1. Flink environment preparation

Single-machine deployment mode Using FLink is very simple. You only need to download the FLink package and run the./bin/start-cluster.sh command to start the FLink service. You can open the web user interface (WebUI) at http://localhost:8081/.

2. Prepare the test database

As an ETL task, we need to specify the input Source Source and output Source Sink.
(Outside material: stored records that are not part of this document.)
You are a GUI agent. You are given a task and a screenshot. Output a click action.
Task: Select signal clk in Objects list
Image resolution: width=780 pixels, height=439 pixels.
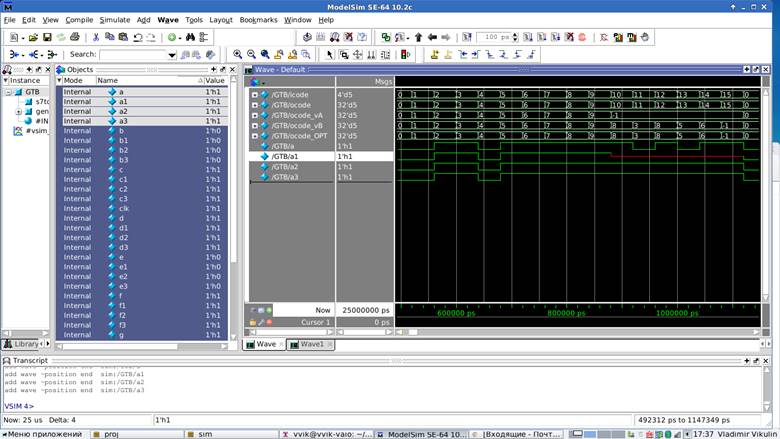[123, 208]
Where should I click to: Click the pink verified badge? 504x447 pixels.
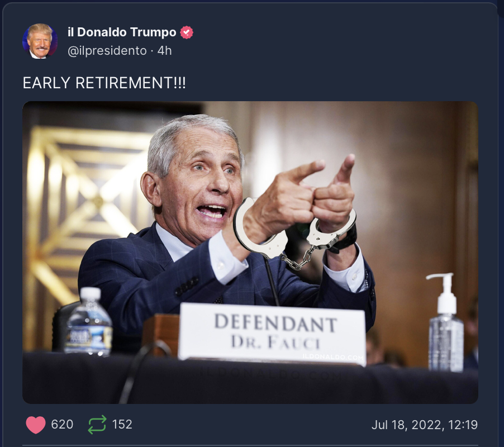coord(187,32)
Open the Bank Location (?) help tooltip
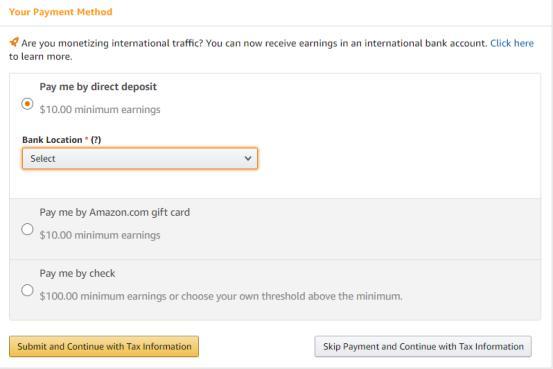Screen dimensions: 553x369 (x=96, y=140)
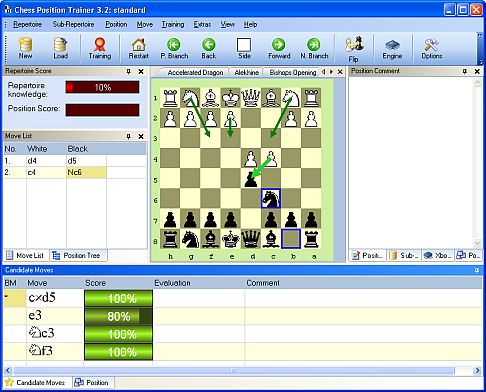Toggle the Candidate Moves panel pin dropdown

click(477, 270)
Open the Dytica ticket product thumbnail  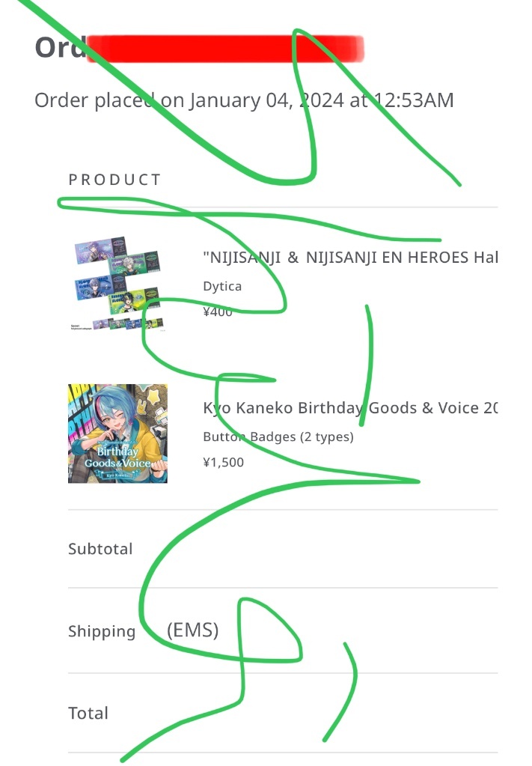(117, 285)
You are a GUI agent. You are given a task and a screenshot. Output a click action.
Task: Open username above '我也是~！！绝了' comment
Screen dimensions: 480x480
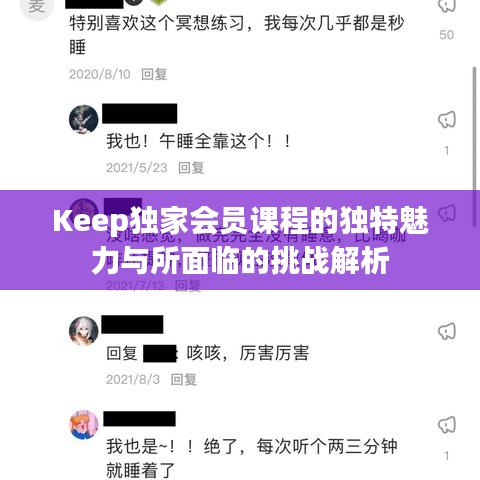[x=139, y=419]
Here I use local MySQL as both input and output data sources.

2.1 Establishing a Database

Enter database
CREATE DATABASE `flink_source`;
CREATE TABLE `user` (
  `id` bigint(20) NOT NULL AUTO_INCREMENT,
  `username` varchar(100) NOT NULL,
  `first_name` varchar(100) DEFAULT NULL,
  `last_name` varchar(100) DEFAULT NULL,
  `age` int(11) NOT NULL,
  `user_info` varchar(200) DEFAULT NULL,
  `last_update_time` datetime DEFAULT NULL.PRIMARY KEY (`id`)
)
-- Output database
CREATE DATABASE `flink_sink`;
CREATE TABLE `user_sink` (
  `id` bigint(20) NOT NULL AUTO_INCREMENT,
  `username` varchar(100) NOT NULL,
  `first_name` varchar(100) DEFAULT NULL,
  `last_name` varchar(100) DEFAULT NULL,
  `age` int(11) NOT NULL,
  `user_info` varchar(200) DEFAULT NULL,
  `last_update_time` datetime DEFAULT NULL.PRIMARY KEY (`id`)
)
Copy the code

2.2 Preparing test data

Here we insert two pieces of data into the input source, one age 17 and one age 18. We expect to read and filter out users whose age is 18 or older.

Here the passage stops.